*Document segment*:
▶

In the hints I suggested that length 511 should also be problematic, and that we were using the length-delimited version of protobufs. For those who aren't familiar with protobufs there are only two relevant details of the encoding. The first is that length-delimited protobufs write the length before the payload (as mentioned in the hint), and the second is how that length is encoded. In order to reduce the message size, protobufs use a variable length encoding for integers. The encoding says that we read a byte at a time (little-endian order), keeping the low-order 7 bits as part of the number. If the 8th bit is unset, then we're done; if it's set, then we continue reading the next byte. Thus, the length 255 is encoded as 0xFF 0x01 (
(0xFF .&. 0x7F) .|. (0x01 `shiftL` 7) == 255), 383 is encoded as 0xFF 0x02, and 511 is encoded as 0xFF 0x03. Conversely, the non-problematic 254 is encoded as 0xFE 0x01, and 256 is encoded as 0x80 0x02.

◀

*Given entries*:
▶

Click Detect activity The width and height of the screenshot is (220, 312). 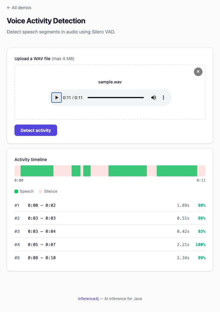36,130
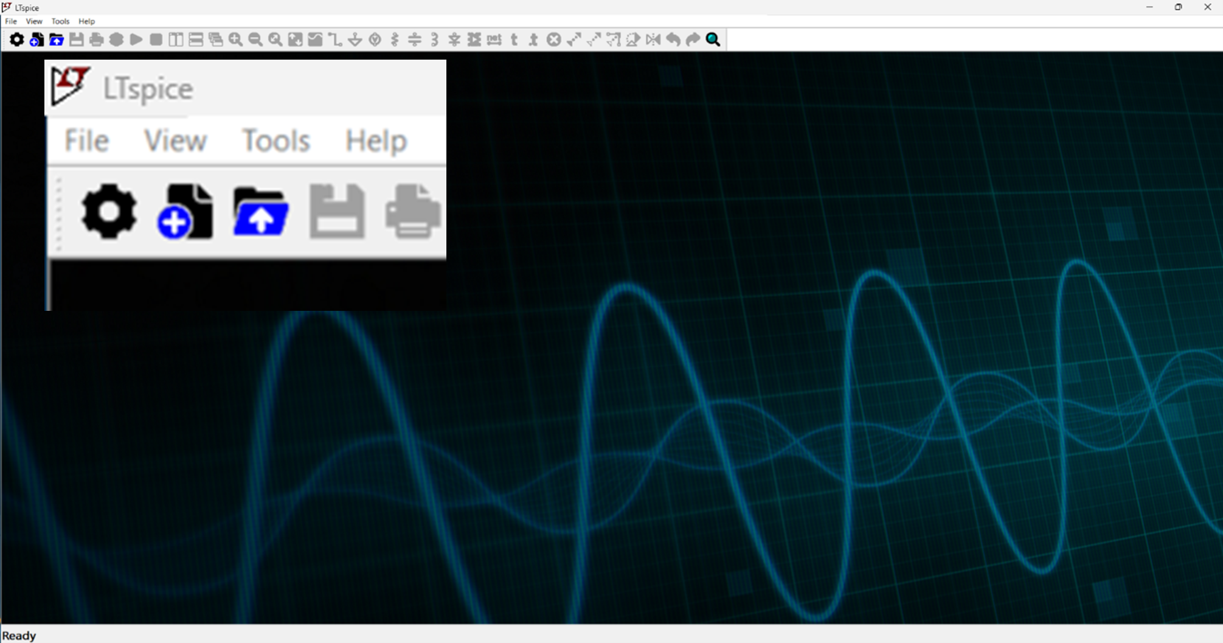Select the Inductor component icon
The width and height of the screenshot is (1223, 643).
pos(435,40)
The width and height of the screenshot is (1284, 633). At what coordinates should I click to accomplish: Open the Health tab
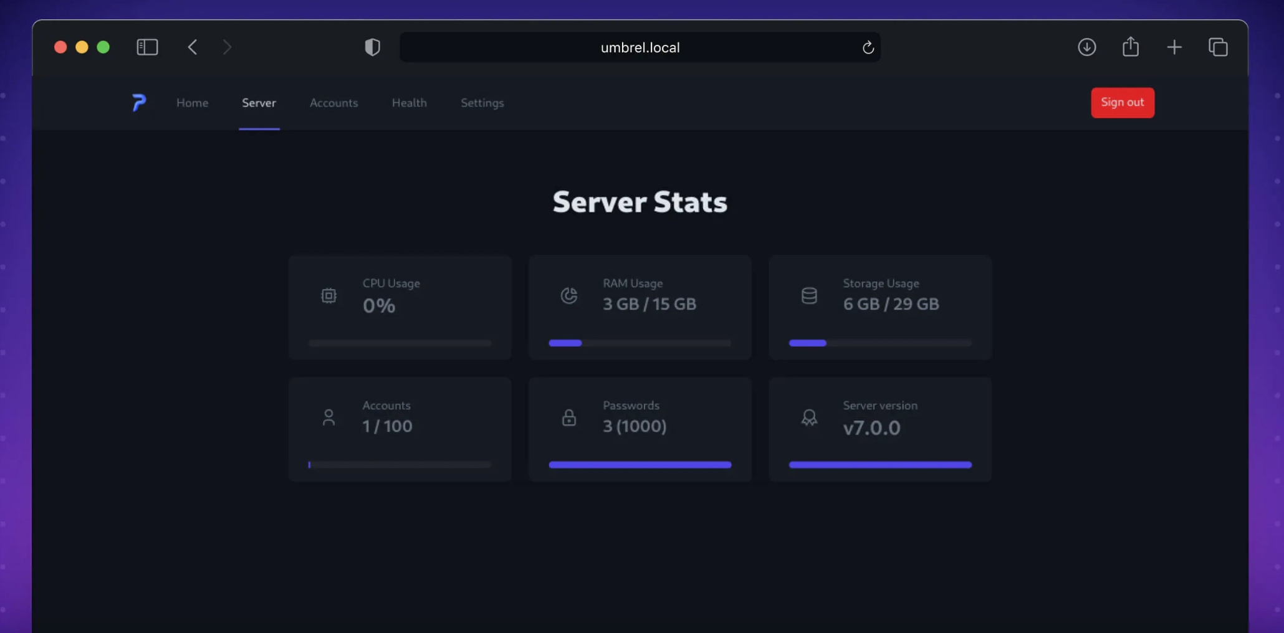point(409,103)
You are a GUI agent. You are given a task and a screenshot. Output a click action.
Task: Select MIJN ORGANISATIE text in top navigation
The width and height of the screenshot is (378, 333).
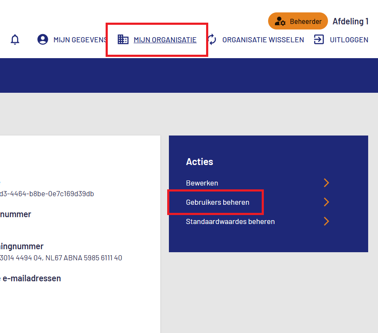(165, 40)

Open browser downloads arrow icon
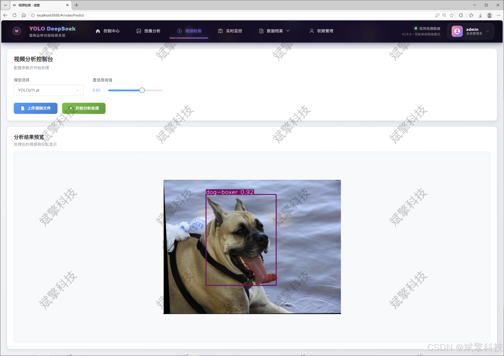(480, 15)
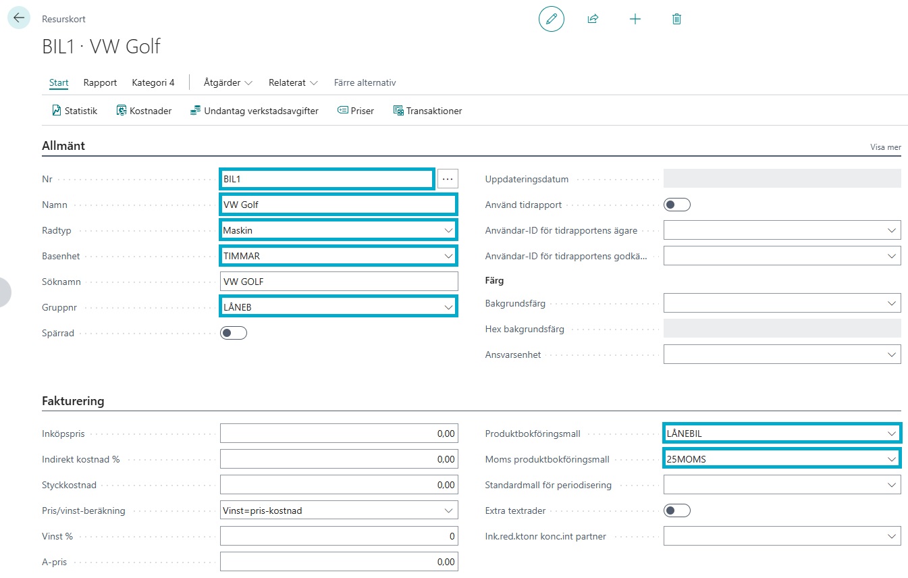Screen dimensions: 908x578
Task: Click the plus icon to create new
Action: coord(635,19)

◀
▶

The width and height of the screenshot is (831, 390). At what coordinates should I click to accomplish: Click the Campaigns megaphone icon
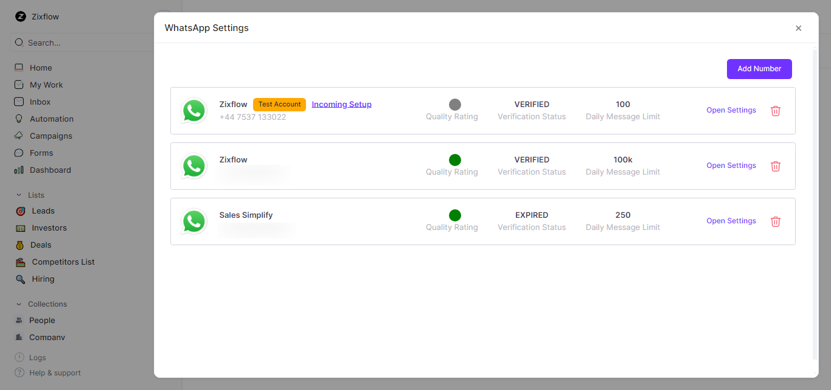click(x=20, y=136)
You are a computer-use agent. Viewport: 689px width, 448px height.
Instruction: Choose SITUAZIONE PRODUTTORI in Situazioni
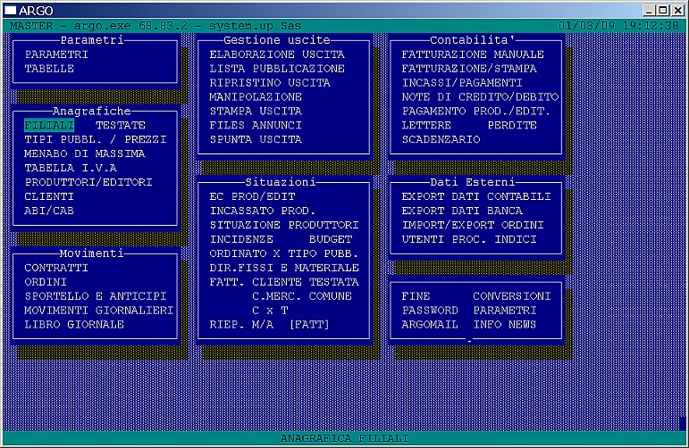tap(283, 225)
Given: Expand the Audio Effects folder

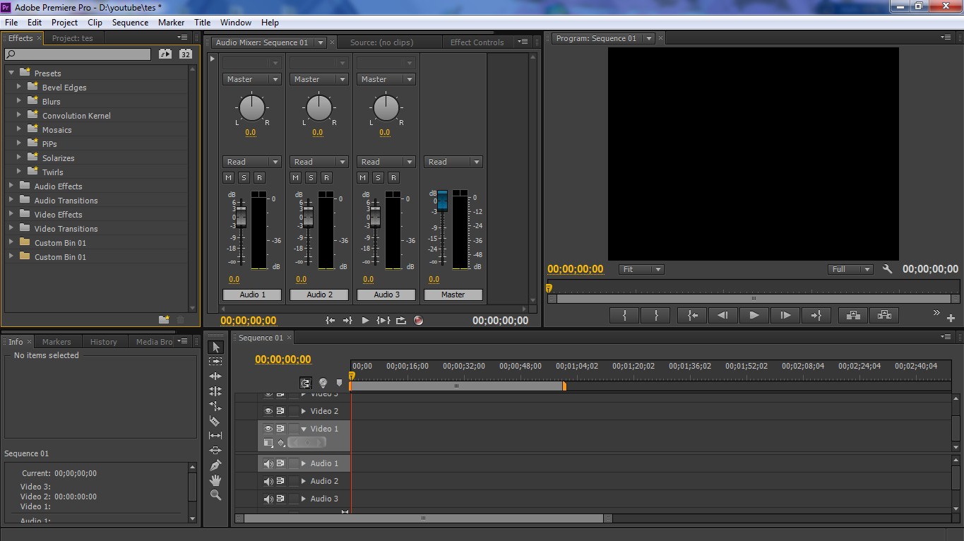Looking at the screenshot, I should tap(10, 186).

◀
▶

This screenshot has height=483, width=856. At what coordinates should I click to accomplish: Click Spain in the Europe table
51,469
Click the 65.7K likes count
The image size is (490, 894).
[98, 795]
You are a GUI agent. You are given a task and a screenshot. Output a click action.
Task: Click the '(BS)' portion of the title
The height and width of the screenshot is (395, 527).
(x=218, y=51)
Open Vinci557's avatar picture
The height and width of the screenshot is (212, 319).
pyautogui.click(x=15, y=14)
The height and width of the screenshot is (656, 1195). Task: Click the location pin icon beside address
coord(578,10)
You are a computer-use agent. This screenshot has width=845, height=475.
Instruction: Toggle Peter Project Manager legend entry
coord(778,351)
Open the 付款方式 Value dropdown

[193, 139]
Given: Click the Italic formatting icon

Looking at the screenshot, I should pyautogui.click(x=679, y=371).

◀

*Prompt 1*:
In the protobuf encoding passage, what happens when the 8th bit of a byte is set?
*Prompt 2*:
Carry on the protobuf encoding passage from where it stops.

*Exercise result 1*:
Reading continues with the next byte.

*Exercise result 2*:
The crucial knowledge, however, is knowing that for some unfathomable reason Java decided to define their
byte type as a signed numeric type! On the one hand, this is perverse because bytes are always used when dealing with binary formats and almost never used for actual numerical computation. On the other hand, it is sadistic because every other language in common use (and most of the ones not in common use) have unsigned bytes, so Java's choice to use signed bytes is exquisitely designed to confound any programmer who has ever used another language. More particularly, this means that the implicit conversions between bytes and other numeric types will preserve the signed value, not the representation. Thus, since 0xFF has the signed byte value -1, whenever you use this byte in, say, an
int context, it will be silently and implicitly converted into the int -1 as opposed to the int 255 any sane person would expect. Further, since Java comes from the C tradition of languages, it likes to use magical values to indicate errors (e.g., using -1 when only positive values are valid). I'm sure you can see where this is headed.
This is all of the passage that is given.